Planung und Bau der neuen Michaelskirche
Um die zahlreichen Gemeindeaktivitäten durchführen zu können, plante man bereits 1975 eine Erweiterung der bestehenden Michaelskirche unter weitgehender Erhaltung der alten Bausubstanz. Das Ergebnis eines Wettbewerbes war jedoch sehr unbefriedigend und man gab vorerst den Gedanken für ein Gemeindezentrum Michaelskirche auf. Später wurde ein Grundstück an der Gabelhorst als Standort des neuen Gemeindezentrums erwogen und 1979 verworfen und man beschloss, das Gemeindezentrum in Verbindung mit der Michaelskirche zu bauen. Als Anfang 1980 verschiedene Vorentwürfe vorlagen, zeigte sich, dass ein Umbau aus Kostengründen ausgeschlossen war.
Stattdessen entschied man sich zum Bau eines komplett neuen „Michaelszentrums“ mit Kirche, Gemeinde- und Jugendräumen unter einem Dach. Die Entwurfsplanung mit ihrer nicht alltäglichen Form des Grundrisses sorgte im Presbyterium und Kreiskirchenamt für Diskussionen. Der Charakter des Gottesdienstraumes verlangte eine besondere Gestaltung von Altar, Kanzel und Taufbecken, die sich nach Meinung des Architekten sowohl vom Material als auch von der Form her der Konstruktion des Raumes so weit wie möglich anpassen sollten. Am 31. Mai 1982 wurden die Michaelskirche und das Michaelshaus eingeweiht. Derzeit (2014) hat die Kirchengemeinde ca. 4.700 Gemeindemitglieder.
Architektur
Durch die interessante Grundrissgestaltung des neuen Gebäudes (Dreieckraster) entstand eine auffallend lebhafte, plastische Dacharchitektur. Eine Besonderheit stellen die Raumformen in den verschiedenen Höhen dar.
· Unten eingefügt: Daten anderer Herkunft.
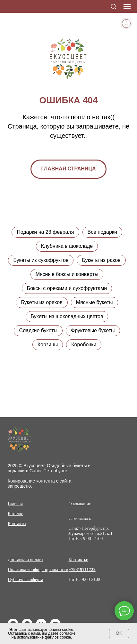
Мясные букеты (94, 302)
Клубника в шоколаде (67, 246)
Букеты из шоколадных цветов (67, 316)
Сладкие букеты (38, 330)
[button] (113, 6)
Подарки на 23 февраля (45, 232)
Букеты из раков (101, 260)
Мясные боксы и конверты (67, 274)
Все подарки (102, 232)
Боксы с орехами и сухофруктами (67, 288)
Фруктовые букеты (93, 330)
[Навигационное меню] (127, 6)
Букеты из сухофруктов (41, 260)
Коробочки (84, 344)
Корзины (48, 344)
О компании (80, 504)
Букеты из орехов (41, 302)
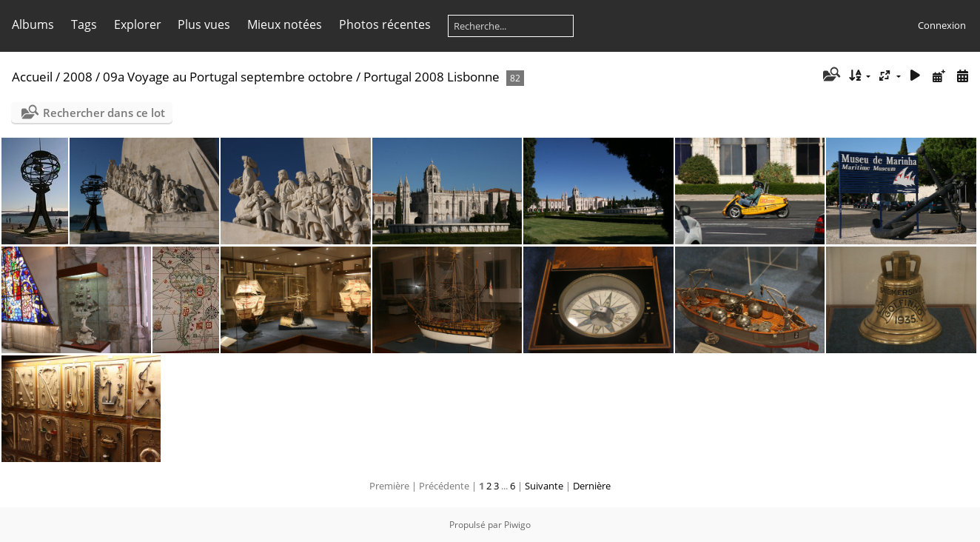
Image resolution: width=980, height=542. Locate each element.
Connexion (942, 25)
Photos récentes (385, 24)
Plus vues (204, 24)
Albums (33, 24)
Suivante (544, 486)
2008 (78, 76)
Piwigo (517, 524)
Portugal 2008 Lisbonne (432, 76)
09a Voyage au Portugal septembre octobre (228, 76)
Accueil (32, 76)
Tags (84, 24)
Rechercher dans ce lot (104, 113)
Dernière (591, 486)
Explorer (138, 24)
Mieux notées (284, 24)
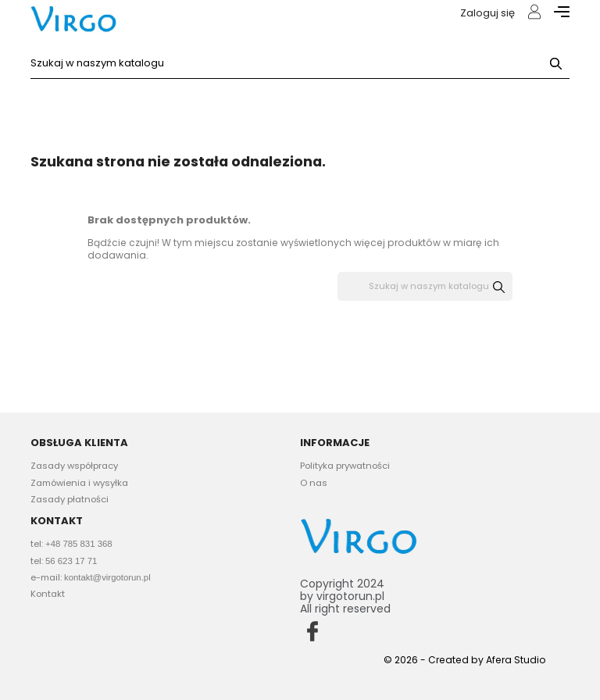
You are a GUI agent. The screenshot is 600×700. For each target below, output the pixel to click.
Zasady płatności (70, 499)
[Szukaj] (300, 63)
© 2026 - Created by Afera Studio (465, 659)
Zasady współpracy (74, 466)
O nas (313, 483)
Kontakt (48, 594)
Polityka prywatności (345, 466)
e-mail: (91, 577)
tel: (71, 544)
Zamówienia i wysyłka (79, 483)
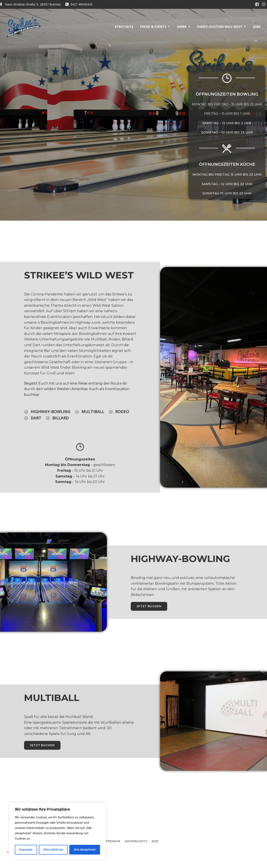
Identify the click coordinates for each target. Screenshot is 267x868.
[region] (57, 831)
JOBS (257, 27)
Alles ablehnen (53, 849)
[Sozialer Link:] (257, 4)
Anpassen (26, 849)
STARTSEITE (124, 27)
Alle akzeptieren (85, 849)
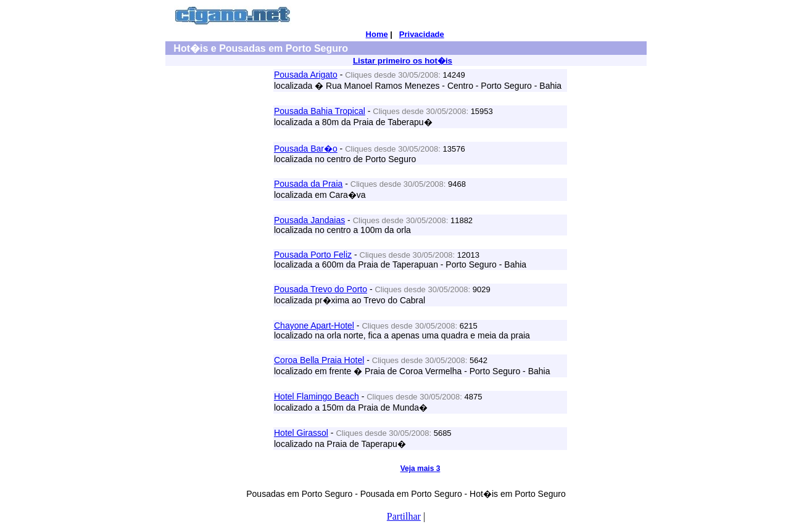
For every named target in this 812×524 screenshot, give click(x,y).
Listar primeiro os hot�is (402, 60)
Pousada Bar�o (305, 149)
Der unsymmetrische Zuschnitt der einzelnen Räume soll die Würde des Gottesdienstraumes und die Eigenständigkeit der anderen Räume unterstreichen. Der sechseckige Gottesdienstraum mit seiner Höhe und Masse ist der dominierende Punkt des Gebäudes. Im Untergeschoss befinden sich die angeschlossenen Räume der Jugend, die auf Grund ihrer Formen ebenfalls einen eigenen Stil haben.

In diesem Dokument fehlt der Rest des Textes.